Goal of the exercise
Copy all of the data that follows without altering a word.

▶

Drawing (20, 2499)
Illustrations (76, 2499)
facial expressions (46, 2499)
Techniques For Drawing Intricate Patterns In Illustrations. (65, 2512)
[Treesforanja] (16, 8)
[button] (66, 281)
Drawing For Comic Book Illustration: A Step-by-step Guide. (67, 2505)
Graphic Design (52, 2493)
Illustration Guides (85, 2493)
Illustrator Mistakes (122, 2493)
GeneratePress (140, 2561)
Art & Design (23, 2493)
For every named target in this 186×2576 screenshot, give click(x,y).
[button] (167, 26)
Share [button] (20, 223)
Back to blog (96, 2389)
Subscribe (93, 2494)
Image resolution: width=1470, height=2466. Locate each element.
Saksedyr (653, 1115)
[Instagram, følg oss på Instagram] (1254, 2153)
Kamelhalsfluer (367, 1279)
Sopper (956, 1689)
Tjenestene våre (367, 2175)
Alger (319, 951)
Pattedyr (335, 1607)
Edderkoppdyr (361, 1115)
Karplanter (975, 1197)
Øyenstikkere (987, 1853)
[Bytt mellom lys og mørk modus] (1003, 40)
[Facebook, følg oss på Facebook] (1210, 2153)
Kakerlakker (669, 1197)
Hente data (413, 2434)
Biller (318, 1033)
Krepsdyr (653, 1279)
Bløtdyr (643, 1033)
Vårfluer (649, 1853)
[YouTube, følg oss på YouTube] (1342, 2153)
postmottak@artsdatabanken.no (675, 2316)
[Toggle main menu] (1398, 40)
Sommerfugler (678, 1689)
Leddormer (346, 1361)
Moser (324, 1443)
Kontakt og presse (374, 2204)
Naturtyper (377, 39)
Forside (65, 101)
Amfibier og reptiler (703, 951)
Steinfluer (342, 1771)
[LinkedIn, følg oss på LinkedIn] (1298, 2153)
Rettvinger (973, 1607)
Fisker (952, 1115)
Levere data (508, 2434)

◀

Your response
Drawing (20, 2499)
Illustrations (76, 2499)
facial expressions (46, 2499)
Techniques For Drawing Intricate Patterns In Illustrations. (65, 2512)
[Treesforanja] (16, 8)
[button] (66, 281)
Drawing For Comic Book Illustration: A Step-by-step Guide. (67, 2505)
Graphic Design (52, 2493)
Illustration Guides (85, 2493)
Illustrator Mistakes (122, 2493)
GeneratePress (140, 2561)
Art & Design (23, 2493)
For every named target in this 186×2576 screenshot, give click(x,y).
[button] (167, 26)
Share [button] (20, 223)
Back to blog (96, 2389)
Subscribe (93, 2494)
Image resolution: width=1470, height=2466. Locate each element.
Saksedyr (653, 1115)
[Instagram, følg oss på Instagram] (1254, 2153)
Kamelhalsfluer (367, 1279)
Sopper (956, 1689)
Tjenestene våre (367, 2175)
Alger (319, 951)
Pattedyr (335, 1607)
Edderkoppdyr (361, 1115)
Karplanter (975, 1197)
Øyenstikkere (987, 1853)
[Bytt mellom lys og mørk modus] (1003, 40)
[Facebook, følg oss på Facebook] (1210, 2153)
Kakerlakker (669, 1197)
Hente data (413, 2434)
Biller (318, 1033)
Krepsdyr (653, 1279)
Bløtdyr (643, 1033)
Vårfluer (649, 1853)
[YouTube, følg oss på YouTube] (1342, 2153)
postmottak@artsdatabanken.no (675, 2316)
[Toggle main menu] (1398, 40)
Sommerfugler (678, 1689)
Leddormer (346, 1361)
Moser (324, 1443)
Kontakt og presse (374, 2204)
Naturtyper (377, 39)
Forside (65, 101)
Amfibier og reptiler (703, 951)
Steinfluer (342, 1771)
[LinkedIn, følg oss på LinkedIn] (1298, 2153)
Rettvinger (973, 1607)
Fisker (952, 1115)
Levere data (508, 2434)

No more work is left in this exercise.